Neste contexto, a campanha Setembro Verde tem como objetivo sensibilizar a
população para se declarar doadora de órgãos e tecidos. Para ser um potencial
doador, não é necessário deixar algo por escrito, mas é fundamental comunicar o
desejo, visto que, em casos de morte encefálica, é a família quem tem a decisão
final.
"Não estou
vivendo um luto hoje, porque alguém se entregou para poder salvar uma vida em
um ato de amor. Não mudou só a minha, como a de milhares de pessoas que
esperaram e ainda esperam por uma oportunidade assim, de ter a vida de um
familiar salvo. Não temos muita noção do quanto é importante a doação. Quero
conscientizar a quem eu puder sobre a importância de ser doador e dispor às
famílias para a doação também. As pessoas precisam saber: a situação é grave,
mas que pode e deve ser cuidada", afirma a mãe de Maísa.
O projeto TransPlantar
Iniciativa conduzida
pelo Hospital Sírio-Libanês por meio do PROADI-SUS, o projeto TransPlantar dá
apoio em todas as etapas do processo de identificação, diagnóstico e tratamento
das hepatopatias pediátricas e falência intestinal, realizando transplantes de
fígado e intestino, bem como a reabilitação intestinal. O projeto entrega
cuidado de excelência com elevado rigor técnico e ainda mais alto cuidado
humano e social.
Além da assistência, o
projeto também promove a qualificação de profissionais no SUS e realiza
intervenções cardíacas. O Sírio-Libanês é líder em transplante de fígado
pediátrico e intervivos no Brasil, além de ter uma das maiores casuísticas
mundiais em transplante de fígado em crianças.

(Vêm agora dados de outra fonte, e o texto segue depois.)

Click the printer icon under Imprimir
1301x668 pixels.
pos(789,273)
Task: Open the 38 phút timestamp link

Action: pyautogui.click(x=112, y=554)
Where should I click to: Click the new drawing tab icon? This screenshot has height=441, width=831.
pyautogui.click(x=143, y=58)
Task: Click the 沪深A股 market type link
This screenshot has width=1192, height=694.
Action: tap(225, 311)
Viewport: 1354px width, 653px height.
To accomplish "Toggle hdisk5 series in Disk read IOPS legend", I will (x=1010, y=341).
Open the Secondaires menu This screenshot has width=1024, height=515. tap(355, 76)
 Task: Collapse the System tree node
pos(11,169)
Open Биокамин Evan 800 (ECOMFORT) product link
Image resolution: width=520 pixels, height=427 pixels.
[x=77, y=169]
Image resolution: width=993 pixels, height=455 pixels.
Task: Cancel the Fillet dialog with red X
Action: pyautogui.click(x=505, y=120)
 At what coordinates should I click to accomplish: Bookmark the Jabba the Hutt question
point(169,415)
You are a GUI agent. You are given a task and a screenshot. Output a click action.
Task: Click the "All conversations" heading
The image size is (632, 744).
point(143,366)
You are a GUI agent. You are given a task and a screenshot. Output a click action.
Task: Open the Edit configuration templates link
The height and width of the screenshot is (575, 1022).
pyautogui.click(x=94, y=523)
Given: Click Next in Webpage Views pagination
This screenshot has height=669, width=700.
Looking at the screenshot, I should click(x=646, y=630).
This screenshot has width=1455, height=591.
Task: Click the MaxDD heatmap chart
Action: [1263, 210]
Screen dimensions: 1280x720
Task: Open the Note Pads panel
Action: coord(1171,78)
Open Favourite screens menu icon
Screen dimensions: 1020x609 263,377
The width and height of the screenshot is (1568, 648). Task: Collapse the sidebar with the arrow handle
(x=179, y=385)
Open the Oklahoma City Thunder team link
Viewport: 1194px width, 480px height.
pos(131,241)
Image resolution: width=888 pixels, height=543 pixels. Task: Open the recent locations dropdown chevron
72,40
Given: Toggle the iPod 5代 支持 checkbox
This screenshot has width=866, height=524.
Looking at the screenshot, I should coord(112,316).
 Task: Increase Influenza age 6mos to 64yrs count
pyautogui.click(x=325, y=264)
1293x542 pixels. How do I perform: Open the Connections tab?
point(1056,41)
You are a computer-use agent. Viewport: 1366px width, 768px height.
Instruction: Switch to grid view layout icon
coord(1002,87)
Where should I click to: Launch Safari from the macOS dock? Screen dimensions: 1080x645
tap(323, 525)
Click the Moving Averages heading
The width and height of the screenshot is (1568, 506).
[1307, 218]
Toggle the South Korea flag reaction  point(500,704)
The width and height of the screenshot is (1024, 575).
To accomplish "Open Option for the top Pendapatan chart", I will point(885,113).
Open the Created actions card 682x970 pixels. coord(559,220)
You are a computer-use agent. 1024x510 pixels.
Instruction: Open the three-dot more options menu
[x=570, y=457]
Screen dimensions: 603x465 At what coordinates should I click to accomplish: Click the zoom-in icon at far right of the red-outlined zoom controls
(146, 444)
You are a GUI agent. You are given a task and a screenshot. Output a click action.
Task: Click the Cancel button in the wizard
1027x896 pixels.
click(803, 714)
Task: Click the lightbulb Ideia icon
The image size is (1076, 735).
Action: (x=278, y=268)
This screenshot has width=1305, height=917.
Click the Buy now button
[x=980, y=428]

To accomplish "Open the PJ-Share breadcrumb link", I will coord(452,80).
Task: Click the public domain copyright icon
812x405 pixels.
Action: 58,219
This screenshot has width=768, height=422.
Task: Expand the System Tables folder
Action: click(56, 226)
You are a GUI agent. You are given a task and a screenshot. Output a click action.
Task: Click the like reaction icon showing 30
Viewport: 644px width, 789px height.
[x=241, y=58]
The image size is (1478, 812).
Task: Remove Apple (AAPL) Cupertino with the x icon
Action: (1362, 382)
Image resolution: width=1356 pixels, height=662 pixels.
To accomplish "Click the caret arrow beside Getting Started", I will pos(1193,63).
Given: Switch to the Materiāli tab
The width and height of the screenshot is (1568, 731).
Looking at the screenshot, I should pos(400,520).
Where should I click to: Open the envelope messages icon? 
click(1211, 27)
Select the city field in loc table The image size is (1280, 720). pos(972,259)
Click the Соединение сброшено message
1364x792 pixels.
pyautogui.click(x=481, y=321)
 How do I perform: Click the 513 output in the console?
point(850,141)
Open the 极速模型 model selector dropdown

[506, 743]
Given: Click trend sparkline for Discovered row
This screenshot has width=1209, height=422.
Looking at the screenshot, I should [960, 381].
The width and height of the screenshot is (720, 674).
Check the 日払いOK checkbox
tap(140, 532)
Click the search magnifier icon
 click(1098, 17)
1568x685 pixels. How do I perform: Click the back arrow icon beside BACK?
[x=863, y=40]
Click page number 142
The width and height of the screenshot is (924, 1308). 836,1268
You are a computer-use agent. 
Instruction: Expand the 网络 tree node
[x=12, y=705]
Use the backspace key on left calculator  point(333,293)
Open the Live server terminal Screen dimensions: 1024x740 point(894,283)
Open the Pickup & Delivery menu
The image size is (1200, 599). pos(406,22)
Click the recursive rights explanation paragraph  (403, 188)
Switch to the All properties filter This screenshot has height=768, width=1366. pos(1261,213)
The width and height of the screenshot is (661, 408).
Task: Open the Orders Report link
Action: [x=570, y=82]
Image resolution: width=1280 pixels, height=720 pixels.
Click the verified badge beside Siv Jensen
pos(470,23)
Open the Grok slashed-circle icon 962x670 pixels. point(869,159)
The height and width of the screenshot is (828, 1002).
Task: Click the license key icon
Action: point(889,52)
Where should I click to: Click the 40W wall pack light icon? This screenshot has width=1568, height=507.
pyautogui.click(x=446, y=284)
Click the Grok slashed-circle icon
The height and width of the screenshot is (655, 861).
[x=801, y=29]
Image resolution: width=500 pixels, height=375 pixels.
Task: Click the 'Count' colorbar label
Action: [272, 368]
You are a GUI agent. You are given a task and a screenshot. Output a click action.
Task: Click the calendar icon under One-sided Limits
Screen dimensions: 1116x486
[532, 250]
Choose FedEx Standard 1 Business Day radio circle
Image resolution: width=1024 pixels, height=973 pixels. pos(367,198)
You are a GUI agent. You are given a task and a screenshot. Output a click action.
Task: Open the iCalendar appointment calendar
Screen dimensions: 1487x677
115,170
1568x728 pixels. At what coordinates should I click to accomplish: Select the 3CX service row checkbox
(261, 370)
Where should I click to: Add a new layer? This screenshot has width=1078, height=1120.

Além disto, é a única instituição no Brasil a fazer "transplante dominó" de fígado pediátrico para crianças portadoras de leucinose. Por fim, a iniciativa é responsável por quase 40% dos transplantes pediátricos no país e, no último ano, capacitou seis instituições; treinou 52 profissionais; realizou 72 transplantes pediátricos de fígado; dois procedimentos cardíacos; e três implantes de dispositivo de longa permanência.